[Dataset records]
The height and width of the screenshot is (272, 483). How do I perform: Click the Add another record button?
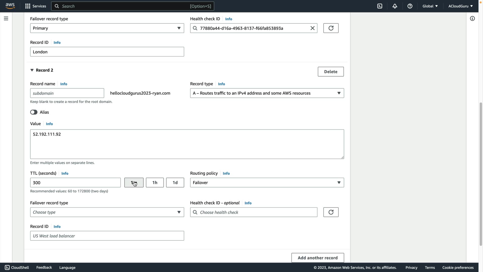pos(317,258)
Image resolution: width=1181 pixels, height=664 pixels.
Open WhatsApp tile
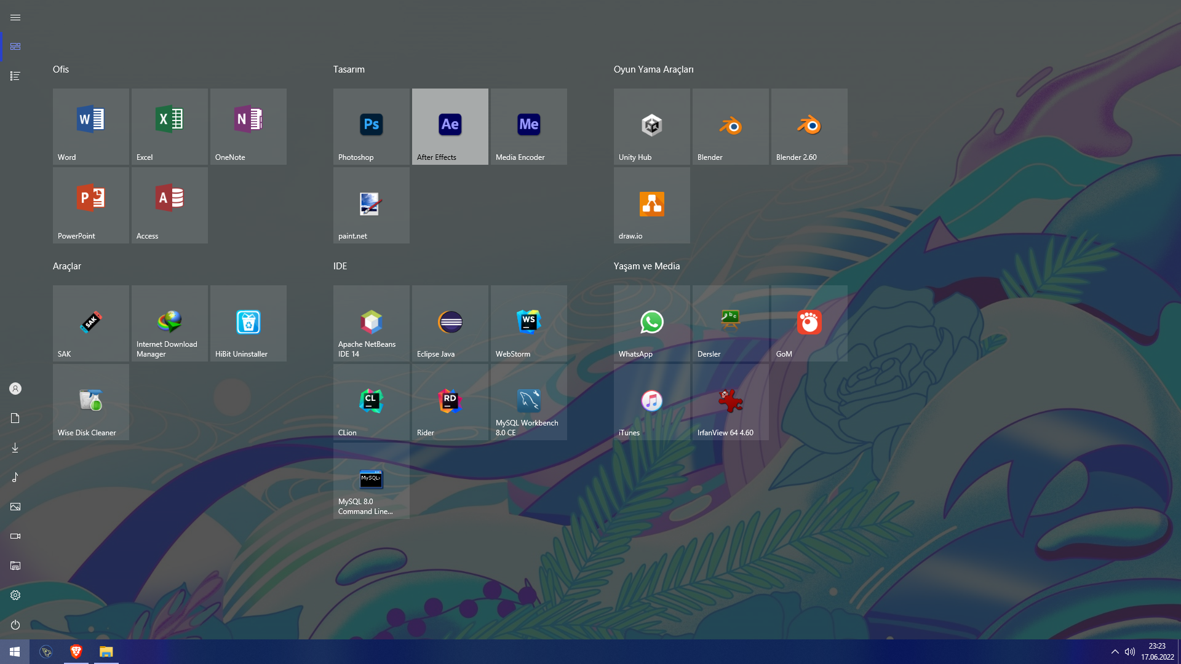point(651,323)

- Work item
Leave every picture out, and repeat exactly the lines from the one containing "Image resolution: width=1181" through the last line of the entries, both ends included.

- Written solution
Image resolution: width=1181 pixels, height=664 pixels.
Open WhatsApp tile
point(651,323)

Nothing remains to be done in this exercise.